Error: Error updating Architect Flow: POST /api/v2/architect/flows: 409 Conflict
Response body: {“errors”:[{“code”:“CONFLICT”,“message”:“The resource has been modified by another user since you last retrieved it.”}]}

Context:

  • Genesys Cloud Terraform Provider: 1.22.0
  • Terraform Version: 1.7.5
  • Environment: Production (US-East)
  • Deployment Tool: GitHub Actions (self-hosted runner, Sydney timezone)

The CI/CD pipeline triggers a terraform apply on a scheduled basis to sync Architect flows from the Git repository. The flow contains a “Make Webhook” action pointing to an external NICE CXone connector. The webhook configuration in the HCL file remains static across commits. However, the apply fails consistently with a 409 Conflict on the webhook node definition.

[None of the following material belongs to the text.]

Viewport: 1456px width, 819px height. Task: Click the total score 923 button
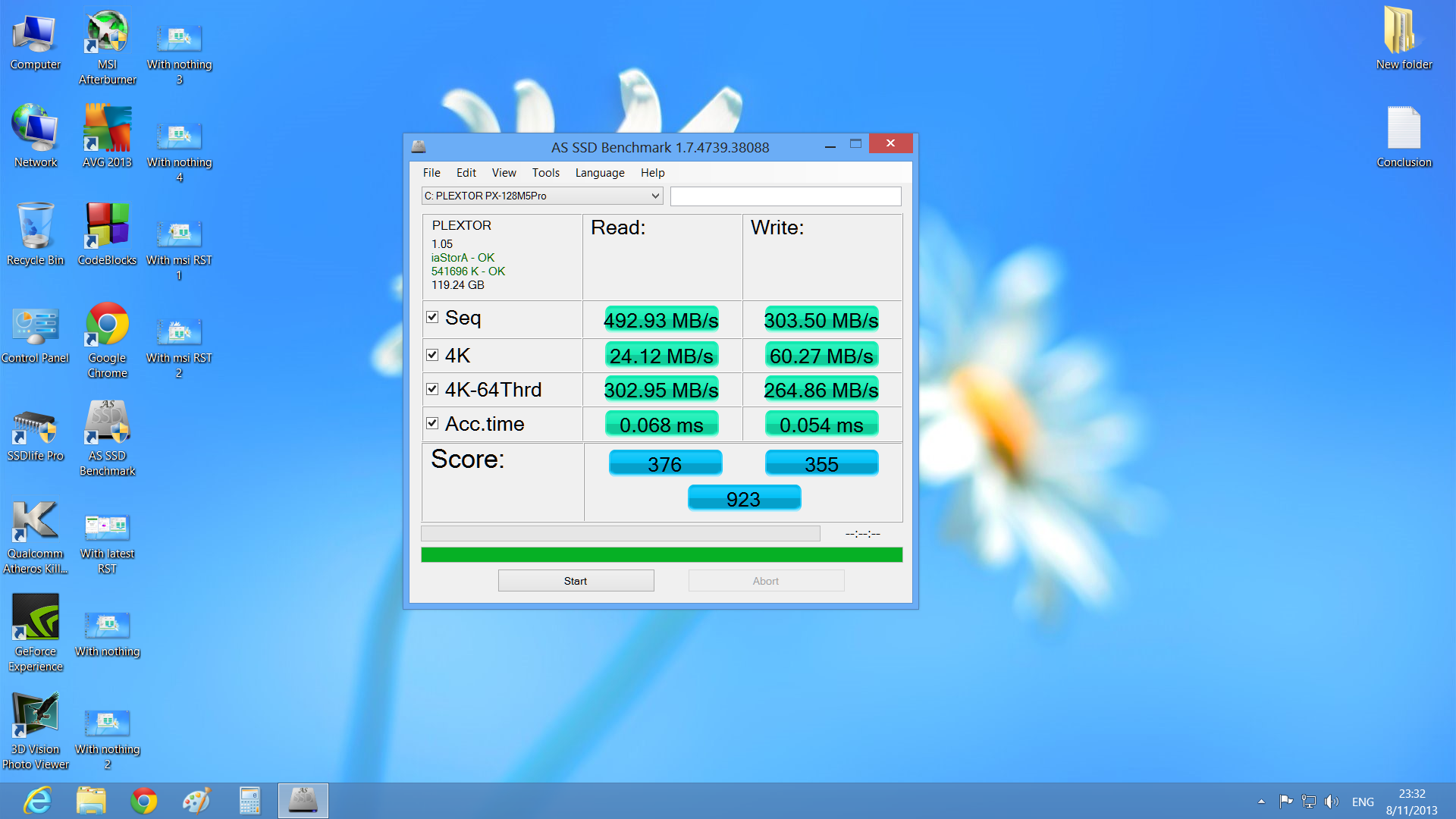tap(744, 499)
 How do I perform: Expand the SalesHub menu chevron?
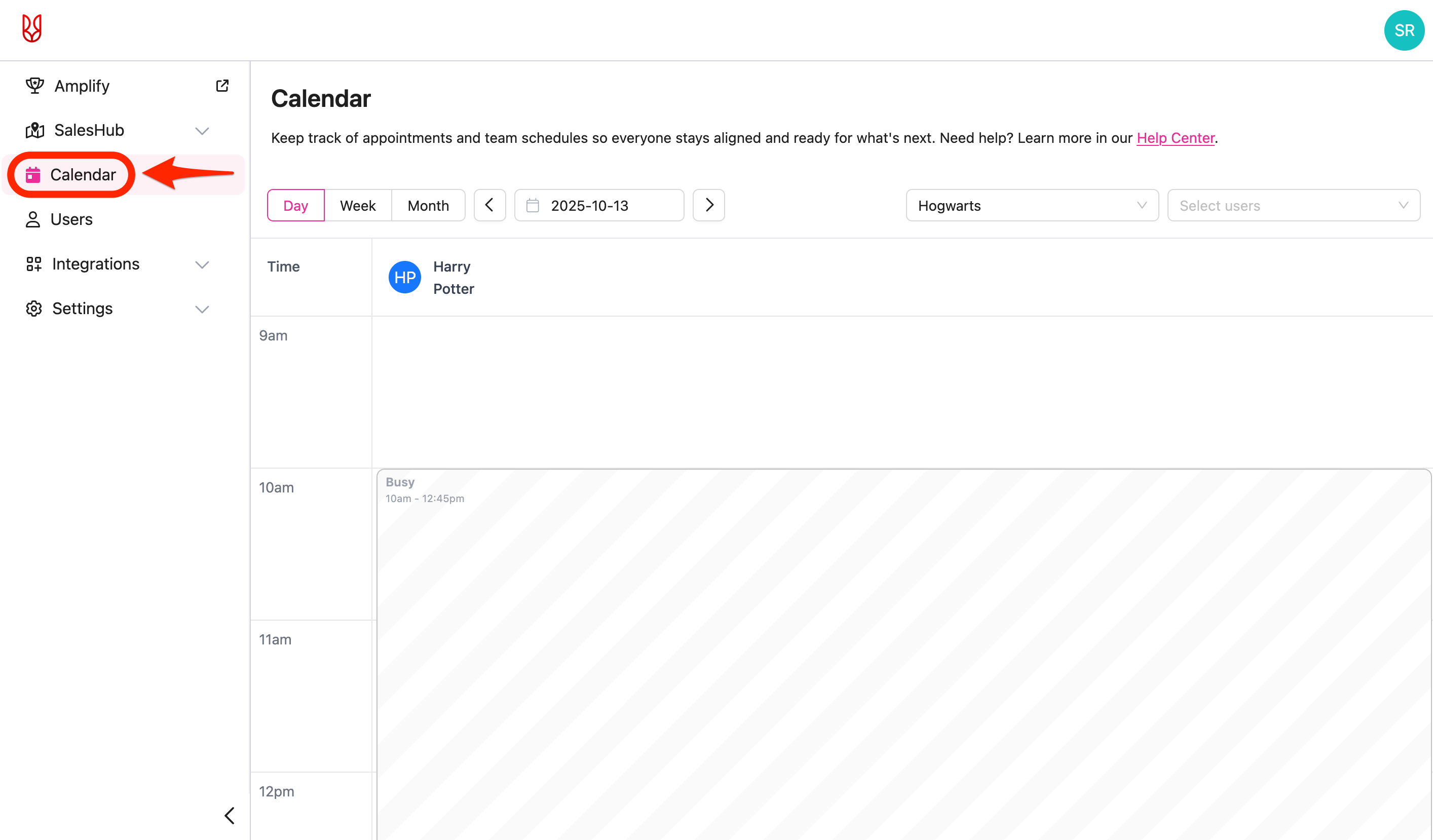(x=202, y=131)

Investigation shows that the etag stored in the Terraform state file does not match the current etag in the Genesys Cloud API. The state file shows the last modified timestamp as 10 minutes ago, but the API returns a newer etag. No manual changes were made to the flow in the UI during this window.

From Genesys Cloud Documentation:
“If the resource has been modified by another process or user, the API returns a 409 Conflict. You must retrieve the latest version of the resource and re-apply your changes.”

The issue appears to be related to how the provider handles the webhook block within the flow_version resource. It seems the provider is not correctly handling the optimistic locking mechanism for nested webhook objects when the parent flow has other concurrent updates (even if minor, like analytics tags).

Terraform HCL snippet:

resource "genesyscloud_flow" "main_flow" {
 name = "Customer_Support_Flow"
 description = "Main support routing flow"
 
 flow_version {
 # ... other nodes ...
 
 node "webhook_call" {
 type = "MakeWebhook"
 # ... configuration ...
 }
 }
}

Is there a known workaround for this etag mismatch in the provider? Should I implement a retry mechanism in the GitHub Actions workflow, or is this a bug in the provider’s handling of webhook etags? The terraform plan shows no changes, but apply fails immediately.